▸ **Your instructions**
As written and without pictures, set down the lines from the one that contains "You are a computer-use agent. The" through the end of the data.

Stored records
────────────────
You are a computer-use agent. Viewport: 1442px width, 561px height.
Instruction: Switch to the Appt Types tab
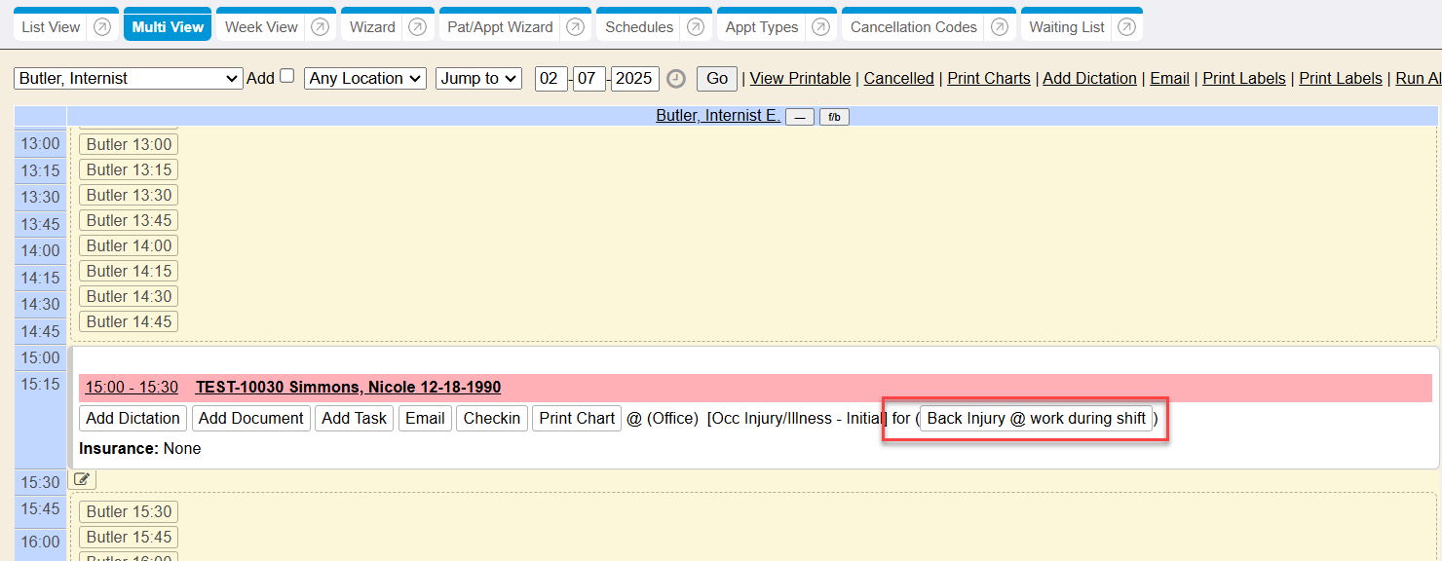tap(761, 27)
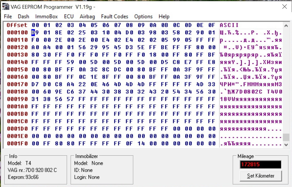Click the 000180 offset row label
This screenshot has height=187, width=292.
coord(17,92)
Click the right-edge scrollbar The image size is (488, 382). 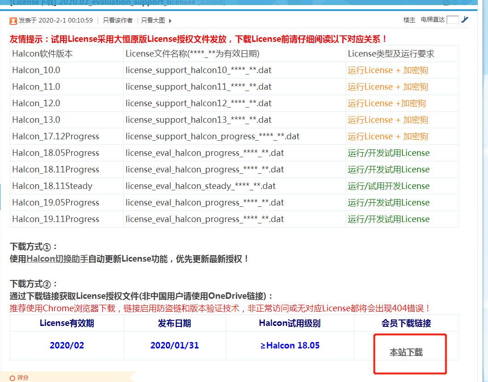click(x=485, y=184)
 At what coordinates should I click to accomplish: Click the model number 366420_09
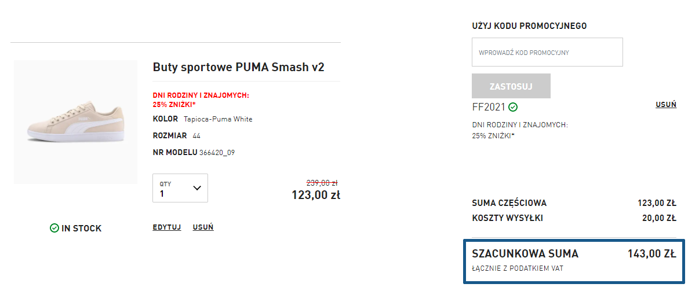pyautogui.click(x=217, y=153)
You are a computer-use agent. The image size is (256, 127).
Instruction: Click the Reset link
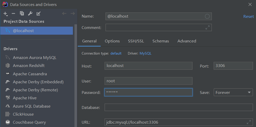pyautogui.click(x=249, y=17)
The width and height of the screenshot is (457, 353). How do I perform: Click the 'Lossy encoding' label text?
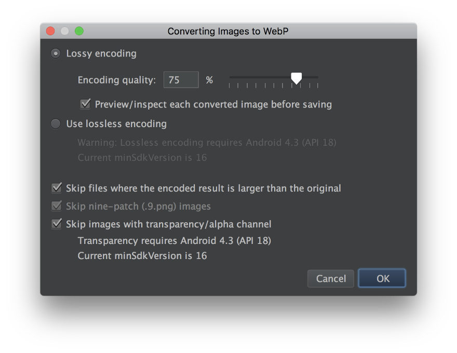pyautogui.click(x=101, y=53)
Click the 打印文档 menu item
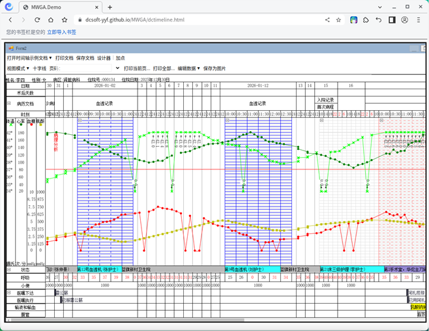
────────────────
▸ **Exercise result**
You are a computer-use agent. The image size is (256, 127).
Instruction: Click the Reset link
pyautogui.click(x=249, y=17)
The width and height of the screenshot is (457, 353). How do I perform: Click the 'Lossy encoding' label text?
pyautogui.click(x=101, y=53)
Click the 打印文档 menu item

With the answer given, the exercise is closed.